RDBMS

A modular, minimal relational database management system written in modern C++. RDBMS implements a minimal but end-to-end SQL pipeline—from lexical analysis through semantic binding, volcano-style query execution, and pluggable storage—designed as baseline infrastructure for researching and extending database internals state-of-the art in the future.

The storage engine is deliberately decoupled from the SQL front end, enabling engine swaps (in-memory, heap-file disk, or future B-Trees / LSM-Trees) without rewriting the parser or execution layer.
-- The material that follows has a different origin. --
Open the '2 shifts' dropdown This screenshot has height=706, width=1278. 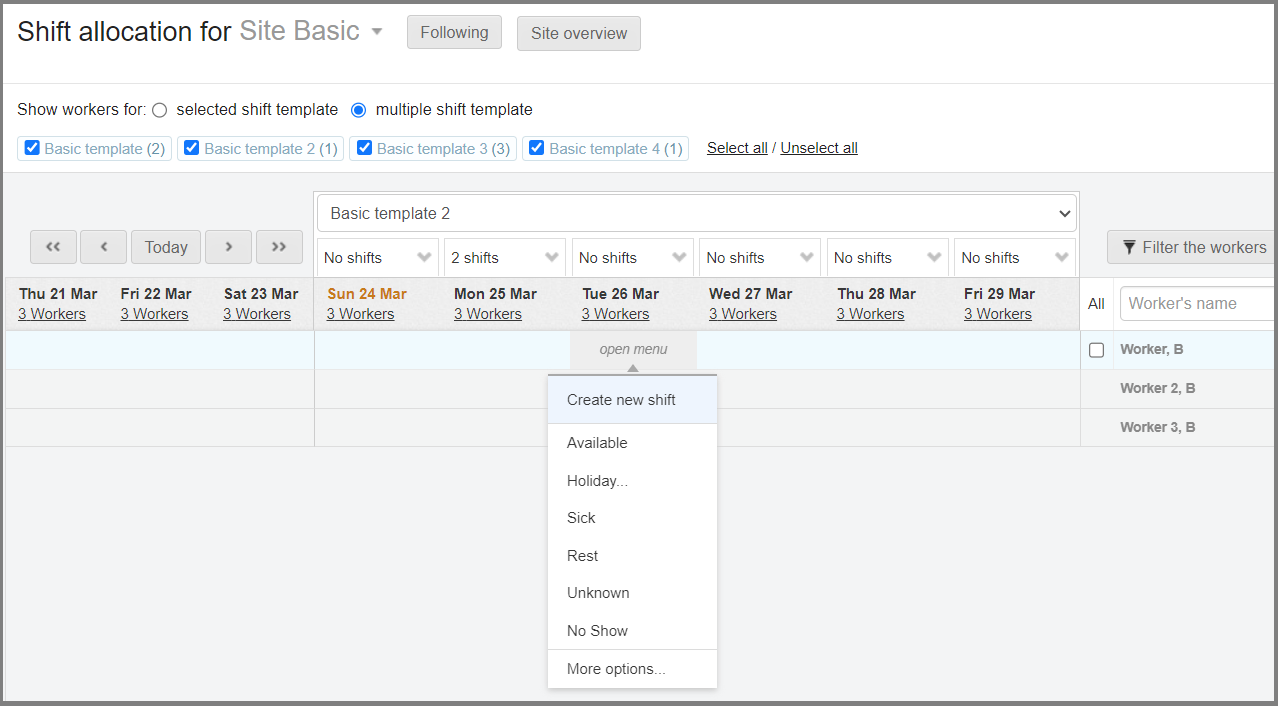pyautogui.click(x=504, y=257)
Almost all existing RDBMS out there are too heavy for most of the projects and use-case that independent developers and small teams work on, on a daily basis. They are heavily bloated. So I implemented my own and it wasn't hard as I knew most of the functionality already. It might miss many important things, and get some things wrong. I also woulnd't expect this to be run in production in its current state or ever.

Design Goals

Goal	Implementation
Modularity	Strict boundaries between parser, catalog, binder, executor, and storage
Pluggable storage	`IStorageEngine` / `IScanner` abstract raw byte records; SQL layers never touch disk layout directly
Modern C++	C++20, RAII, smart pointers, `std::optional`, `std::variant`, `std::string_view`
Cross-platform	CMake build verified on macOS (Apple Clang) and Linux (GCC 11+ / Clang)
Test-driven	Google Test cases covering every major subsystem
Readable codebase	Headers separated from implementations; interfaces isolated under `include/rdbms/`

Architecture

RDBMS follows a classic layered, monolithic architecture. Each layer depends only on the abstractions below it.

flowchart TB
    subgraph client [Client Layer]
        REPL["rdbms_repl"]
    end

    subgraph frontend [SQL Front End]
        Lexer["Lexer"]
        Parser["Recursive Descent Parser"]
        AST["AST"]
        Binder["Semantic Binder"]
    end

    subgraph metadata [Metadata]
        Catalog["CatalogManager"]
    end

    subgraph execution [Execution Engine — Volcano Model]
        Planner["Plan Builder"]
        Scan["SequentialScanNode"]
        Filter["FilterNode"]
    end

    subgraph storage [Storage Layer]
        Codec["Tuple Codec"]
        ISE["IStorageEngine"]
        InMem["InMemoryStorageEngine"]
        Disk["DiskStorageEngine"]
        BPM["BufferPoolManager"]
        DM["DiskManager"]
    end

    REPL --> Lexer
    Lexer --> Parser
    Parser --> AST
    AST --> Binder
    Binder --> Catalog
    Binder --> Planner
    Planner --> Filter
    Filter --> Scan
    Scan --> ISE
    Scan --> Codec
    ISE --> InMem
    ISE --> Disk
    Disk --> BPM
    BPM --> DM
    InMem --> Codec
    Disk --> Codec

The REPL selects either InMemoryStorageEngine or DiskStorageEngine at startup via --storage. Both implement the same IStorageEngine contract.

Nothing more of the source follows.